Ashish: The way we see design will also find its way in the world.

How has your dynamic with the creative agency evolved and where do you see it going?

Ashwini: In the '90s I remember going to Lintas to chat with Balki and Pops when they were setting up a design shop dCell, a revolutionary thing at the time. That was my earliest interaction with the mainline creative side of things. For the longest time agencies didn't acknowledge the business of design, but as we started working on national brands like Bajaj, ICICI, Idea, we started coming into contact with agencies, during larger briefing meetings.

There were initial attempts by agencies to get us out. There's always that insecurity... they thought 'Oh, the client is now paying to get a logo done. We'll do it. Pay us.' So during the initial 10-15 years, there was no learning from each other.

But what helped was - many of the services that we were giving, agencies were giving to clients for free! So somewhere, agencies were relieved.

And after a point, when MNCs were firmly in India, especially FMCG companies, design services were given to design companies. For example, Procter & Gamble and Daimler-Benz would not give design services to a communication agency, because globally they were used to working with design companies. So a norm got established - design projects would go to design agencies. That's when the comfort (with creative agencies) started.

Ashish: When we started working for Axis Bank, the objective was to change the overall customer experience at the branch. That's not the area communication agencies usually step into. However, there can be a little overlap - like the poster of Deepika Padukone outside, which is part of the campaign. Then you start dictating what the culture of communication should be - on a poster or a leaflet, etc. Then you find you're treading on the toes of the communication agency. They don't like it. It took us a while. Over time, even they started understanding that our work doesn't affect their campaign, so they let it go too.

- Written problem 1
According to the text, which two companies would not give design services to a communication agency?
- Written problem 2
Rewrite the entries from the line with "Task: Click the Copy" through the end of the entries, replacing "toolbar" with "panel" and changing nothing else. Leave the pictures out.

Entries for locating words and elements:
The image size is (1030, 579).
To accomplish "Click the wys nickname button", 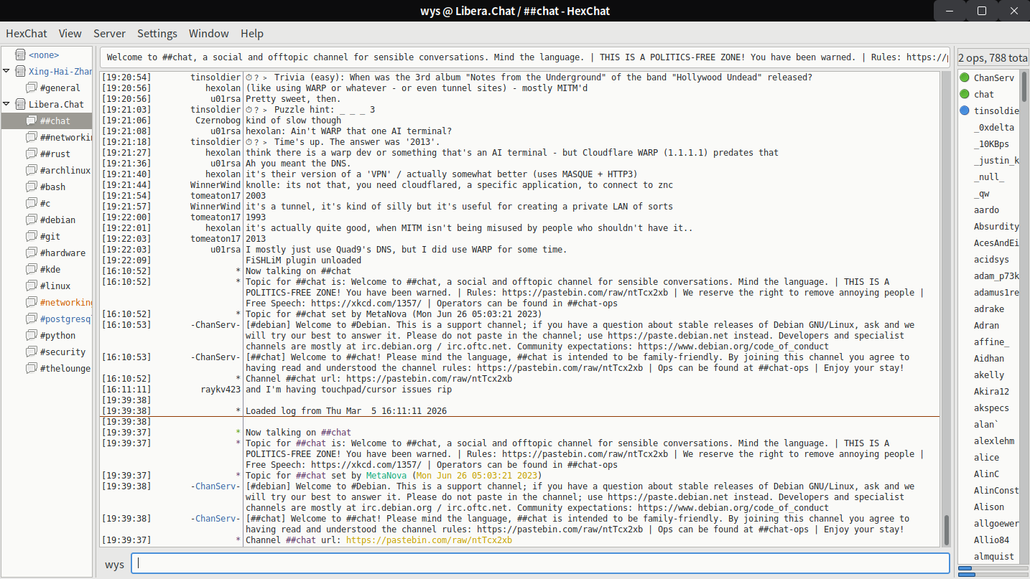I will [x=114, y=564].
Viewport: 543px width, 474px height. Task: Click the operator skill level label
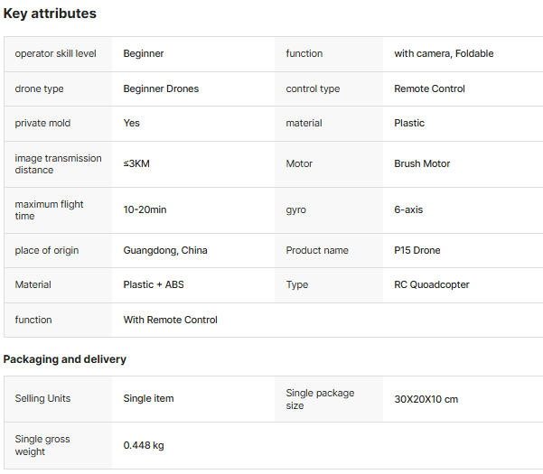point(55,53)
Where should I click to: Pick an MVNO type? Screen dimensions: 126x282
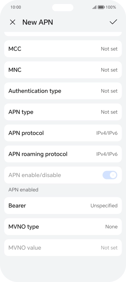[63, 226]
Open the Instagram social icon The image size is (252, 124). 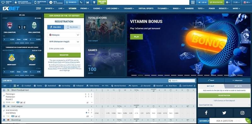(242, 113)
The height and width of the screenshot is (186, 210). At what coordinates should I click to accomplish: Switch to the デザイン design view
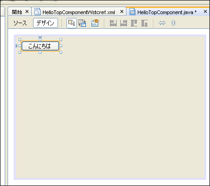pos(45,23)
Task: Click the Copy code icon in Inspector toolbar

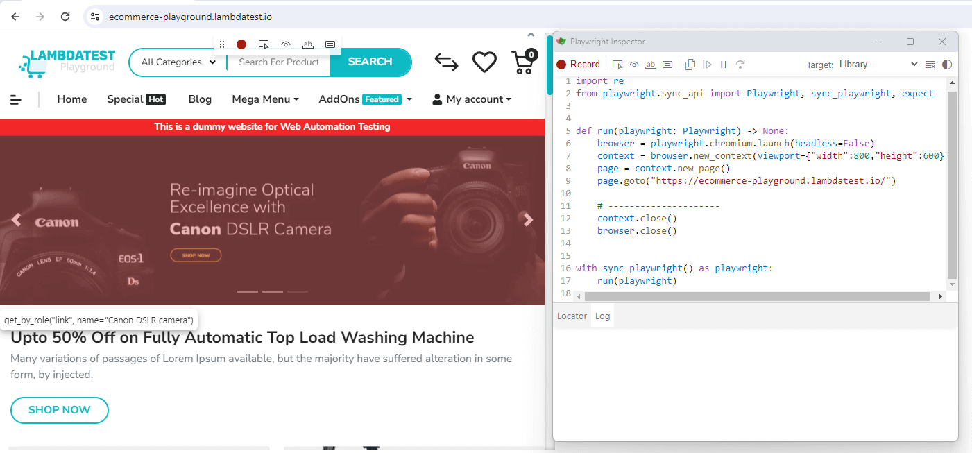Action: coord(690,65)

- Expected answer 1
Procter & Gamble and Daimler-Benz.

- Expected answer 2
Task: Click the Copy code icon in Inspector panel

Action: coord(690,65)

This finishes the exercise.